‘Intercellular courier’: Shinsegae touts regenerative cosmetics using microalgae-derived exosome tech
The firm said it was applying this technology to its cosmetic brands, Yunjac and VIDIVICI. These new products can be expected to hit the market sometime this year.
Launching these new products would be the culmination of two years’ worth of research, jointly conducted by the Shinsegae International Technology Innovation Centre and Dr Kim Jin Woong of SKKU.
The research focused on finding a replacement for human-derived exosomes, which has gained interest in skin care areas such as wound-healing, and discovered a replacement within a microalgae species, Euglena gracilis.
The firm believes these microalgae-derived exosomes, extracellular vesicles (EVs), would be a good alternative to current exosomes used in skin care treatments, which are derived from human stem cells.
Finding a suitable alternative
While they have been shown to be effective, there are limitations in using human-derived exosomes, said the firm.
“In the case of human-derived exosomes, the production yields are low, controlling contamination and maintaining purity are difficult. All of which hinder commercialisation.
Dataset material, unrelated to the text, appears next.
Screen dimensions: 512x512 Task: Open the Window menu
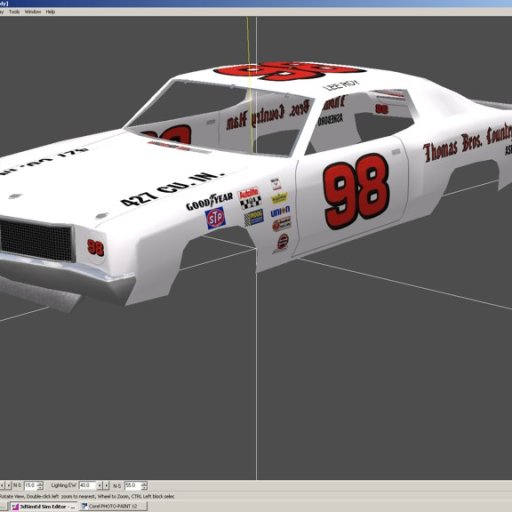(33, 12)
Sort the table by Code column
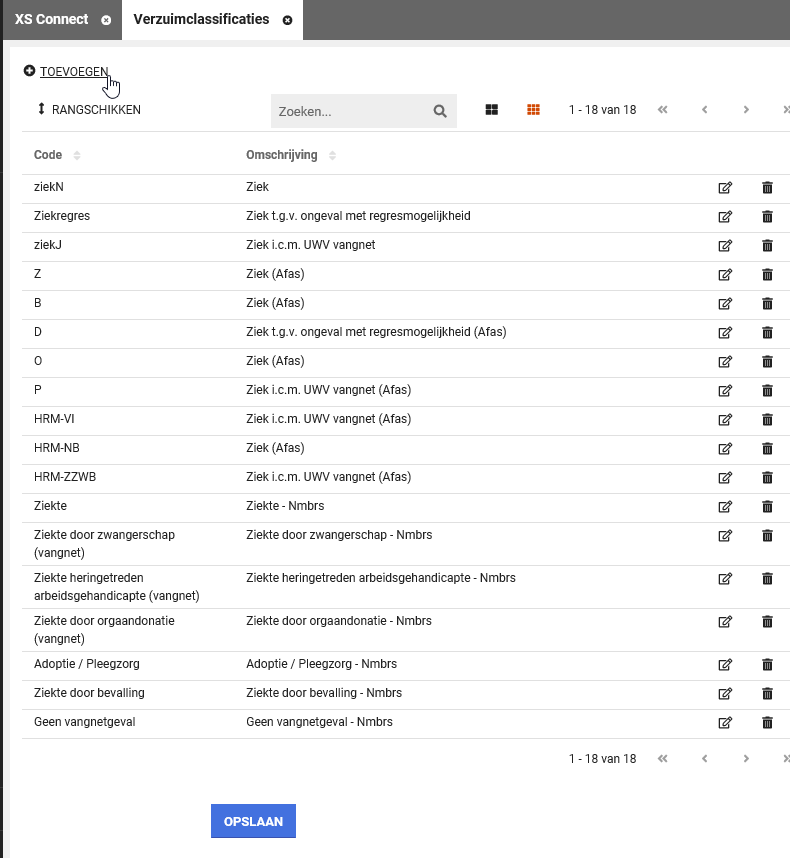Viewport: 790px width, 858px height. (x=77, y=156)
In addition, in the case of human-derived ingredients, it was difficult to use them as cosmetic materials due to strict regulations regarding cosmetic safety standards.”
The firm said this species could be cultivated in large quantities without the risk of viral infection.
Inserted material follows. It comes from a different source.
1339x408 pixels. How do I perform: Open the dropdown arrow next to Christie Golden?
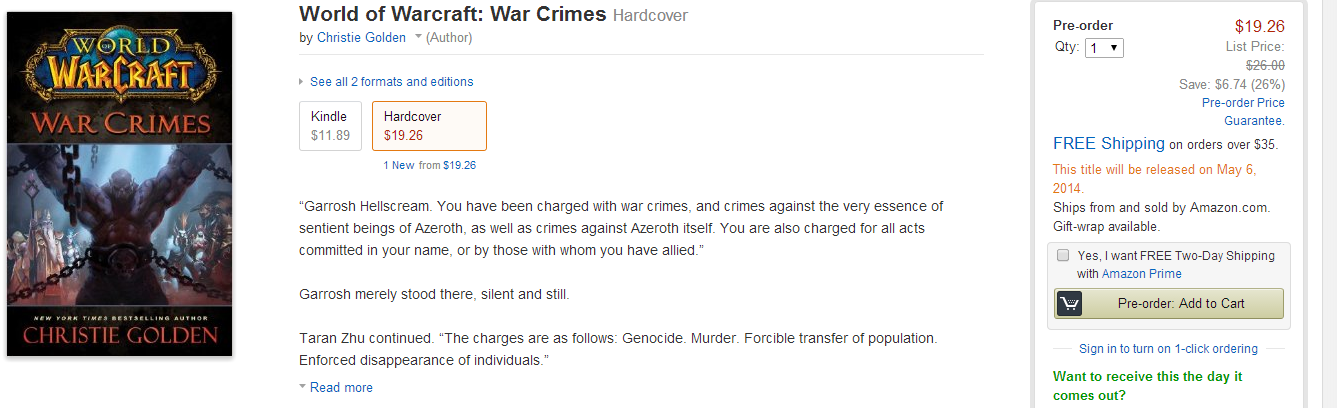[x=417, y=38]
Euglena gracilis itself contains 59 different nutrients, including vitamins and amino acids, and is known to contain a large amount of beta-glucan, said the firm.
As such, it has properties such as immunity enhancement, skin regeneration, as well as antioxidant activity. “By optimising the beta-glucan content and particle size, we have developed a new non-animal exosome raw material with excellent skin regeneration effects.”
The researchers highlighted that the exosomes displayed “remarkable” wound-healing properties.
Fibroblasts treated with the exosomes showed a 20% increase in collagen production compared to those treated with beta-glucan alone.
Furthermore, the study observed an increase in protein expressions such as cytokeratin 10 (K10) and cytokeratin 14 (K14).
“As it promotes skin cell proliferation to produce collagen and increase the expression of proliferation-related proteins, it is expected that the production of cosmetics that are excellent for skin regeneration care will be possible if the material is used,” said the firm.
The company said that it has applied for domestic patents and international patents under the Patent Cooperation Treaty (PTC) for this technology.
Moving forward, the company said it continue its research and study how it could be applied in other ways.
“This technique is expected to be applied to other cells, thereby enabling the design of new types of EVs that are applicable for skin treatments and care in the pharmaceutical and cosmetic industries.”